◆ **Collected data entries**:
= = =
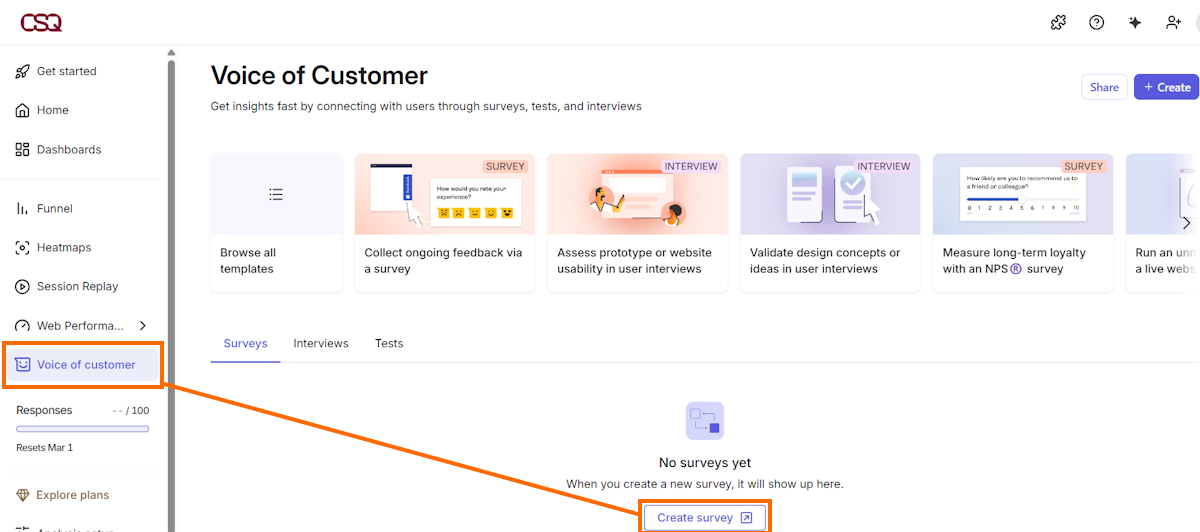Open the integrations puzzle icon
1200x532 pixels.
tap(1058, 22)
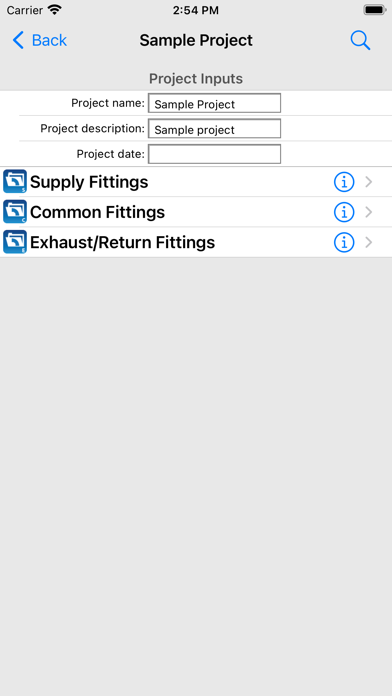Tap the empty Project date field

point(214,154)
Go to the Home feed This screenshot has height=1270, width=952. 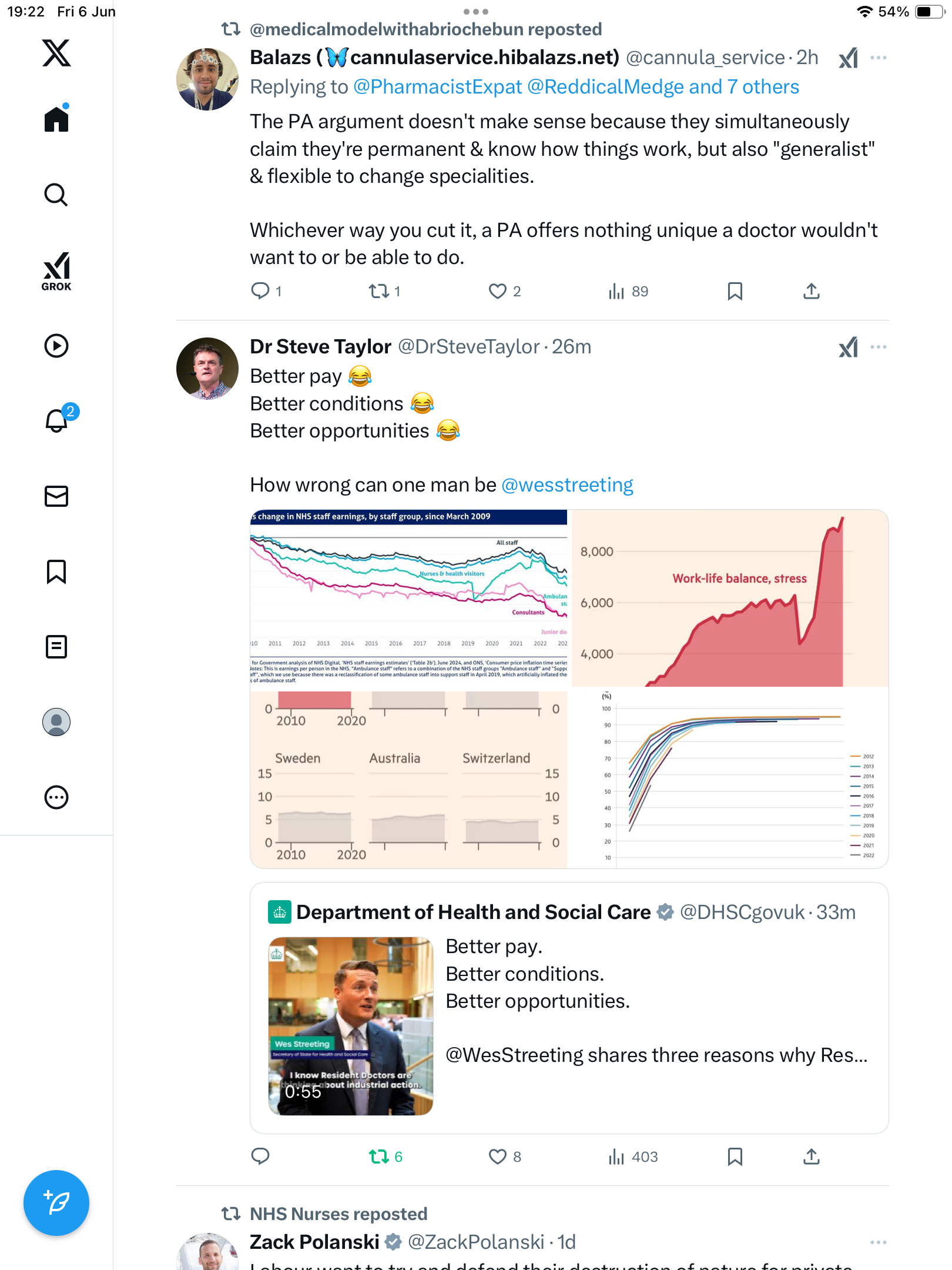point(56,118)
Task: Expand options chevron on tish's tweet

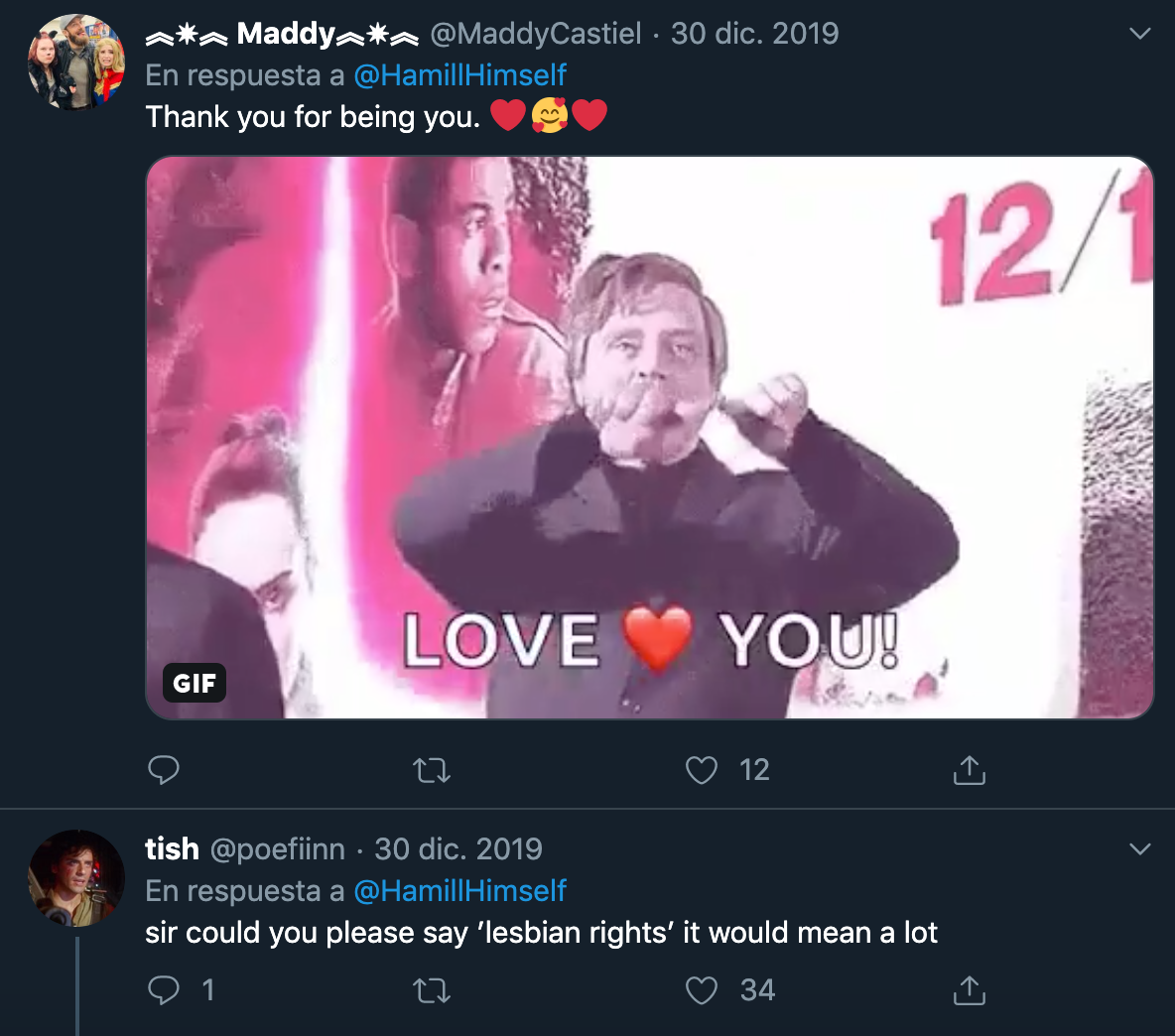Action: tap(1140, 849)
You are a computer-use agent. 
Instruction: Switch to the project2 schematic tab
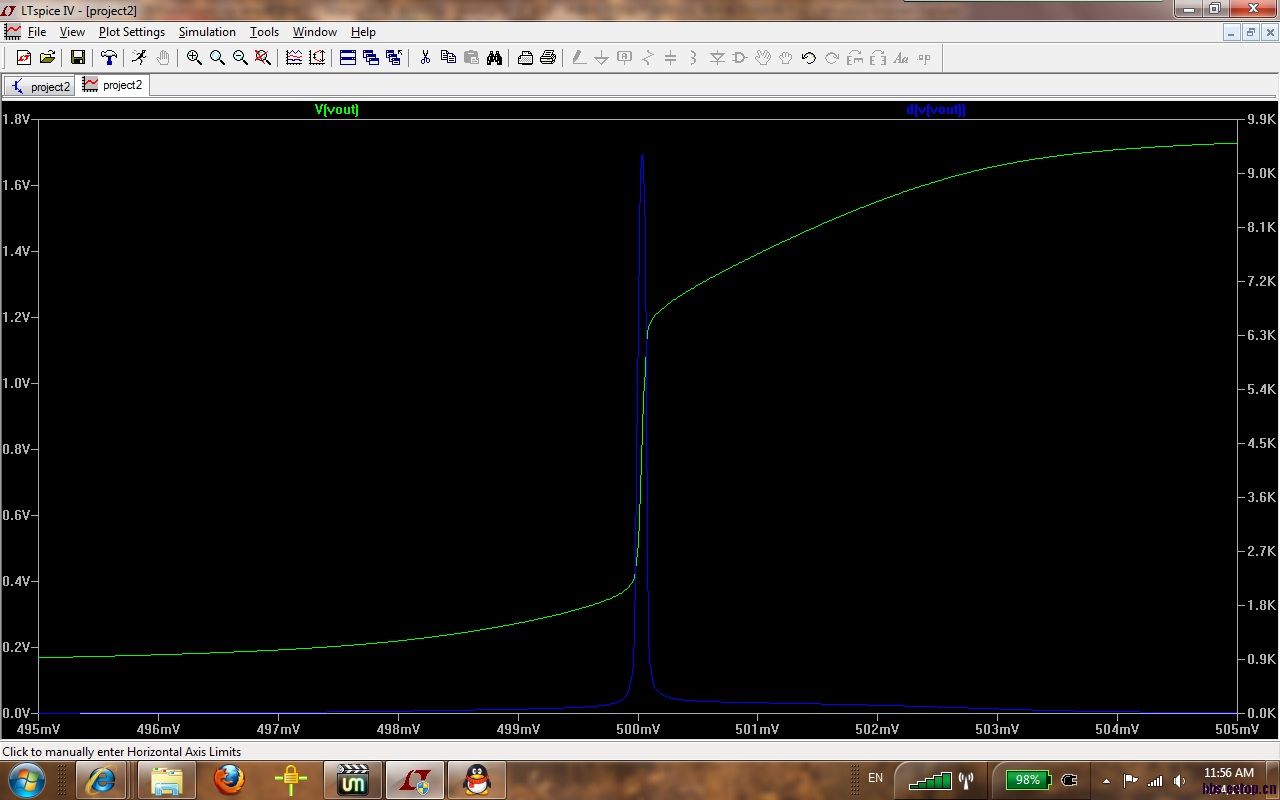tap(40, 86)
= = =
◆ **DIRECTIONS**: What should appear is an exact copy of the lines from the one containing "Task: Expand options chevron on tish's tweet" through the last line of the records above, pictures excluded.

◆ **EXPECTED ANSWER**:
Task: Expand options chevron on tish's tweet

Action: tap(1140, 849)
You are a computer-use agent. 
Instruction: Switch to the project2 schematic tab
tap(40, 86)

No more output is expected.